DOCUMENT EXCERPT -
# Morels Already?



## forever2xx (10 mo ago)

Can't wait to go out but it's a long drive for me. Anyone else can confirm morels or porcinis happening in the Sierras right now?


----------



## morelsxs (Oct 25, 2012)

forever2xx said:


> Can't wait to go out but it's a long drive for me. Anyone else can confirm morels or porcinis happening in the Sierras right now?


Enjoyed the video; wishing I was there!!


----------



## parshooter (Apr 3, 2016)

Great Video! Thanks. What elevation?


----------



## Nickb (10 mo ago)

I was up at the Caldor Fire on 3/30. There was not a shoot to be seen other than some very small brown ones and not very many of those. I was at about 3700 ft elevation, I think it is just to early yet...


----------



## parshooter (Apr 3, 2016)

I think that's where my dad wants to go this week (not sure). I'll post if I find anything. I'm going in from Florida any rain out there recently?


----------



## parshooter (Apr 3, 2016)

I crushed it when I was up there last week! Finding about 200 on Monday just a few on Wed and then A TON on Friday. I ran outtta light or else I could have got more. I came across a fantastic area just as the sun went down and couldn't see. Be aware-there was a lot of people up there! I barely found a spot without a foot print. I'd recommend using a backpack and getting away from the easy places. Elevation was approximately 4500. With the cold weather and rain (it already started to dry out) it should help. Some of the mushrooms I found were starting to dry. Try to find the right moisture in the ground. Good luck!

BRIEF A - Update the rows, everything from the line containing "Task: Click the 保存 button label" down to the line containing "click(x=467, y=31)", by replacing "Expand All" with "Collapse All" and leaving the rest unchanged. Return only those lines.
The rows that come next have no connection to the morel-hunting thread.

EXCERPTED RECORDS -
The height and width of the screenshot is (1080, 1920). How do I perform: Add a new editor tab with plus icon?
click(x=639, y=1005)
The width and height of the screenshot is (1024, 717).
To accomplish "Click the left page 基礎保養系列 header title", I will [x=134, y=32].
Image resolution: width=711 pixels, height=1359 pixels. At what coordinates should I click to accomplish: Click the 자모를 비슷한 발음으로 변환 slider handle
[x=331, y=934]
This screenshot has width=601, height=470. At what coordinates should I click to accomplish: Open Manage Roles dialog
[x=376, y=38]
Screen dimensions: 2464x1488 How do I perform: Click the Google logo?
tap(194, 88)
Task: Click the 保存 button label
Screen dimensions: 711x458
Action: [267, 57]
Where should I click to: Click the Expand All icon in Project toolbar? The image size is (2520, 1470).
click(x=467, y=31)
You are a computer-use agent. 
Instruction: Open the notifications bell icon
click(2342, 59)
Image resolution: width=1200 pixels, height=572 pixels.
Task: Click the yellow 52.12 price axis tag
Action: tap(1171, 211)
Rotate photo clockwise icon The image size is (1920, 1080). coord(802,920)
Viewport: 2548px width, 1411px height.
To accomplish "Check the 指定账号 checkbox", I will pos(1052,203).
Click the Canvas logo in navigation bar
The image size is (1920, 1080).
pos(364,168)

BRIEF B - Go on with the morel-hunting thread from the point where it stops.

TASK RESPONSE A -
Task: Click the 保存 button label
Screen dimensions: 711x458
Action: [267, 57]
Where should I click to: Click the Collapse All icon in Project toolbar? The image size is (2520, 1470).
click(x=467, y=31)

TASK RESPONSE B -
----------



## yosemite shroomer (May 17, 2015)

That's great news! I'm hoping to go to an area just south of Yosemite soon (5000 ft) Found lots of them there years ago.


----------



## Amv123 (9 mo ago)

parshooter said:


> I crushed it when I was up there last week! Finding about 200 on Monday just a few on Wed and then A TON on Friday. I ran outtta light or else I could have got more. I came across a fantastic area just as the sun went down and couldn't see. Be aware-there was a lot of people up there! I barely found a spot without a foot print. I'd recommend using a backpack and getting away from the easy places. Elevation was approximately 4500. With the cold weather and rain (it already started to dry out) it should help. Some of the mushrooms I found were starting to dry. Try to find the right moisture in the ground. Good luck!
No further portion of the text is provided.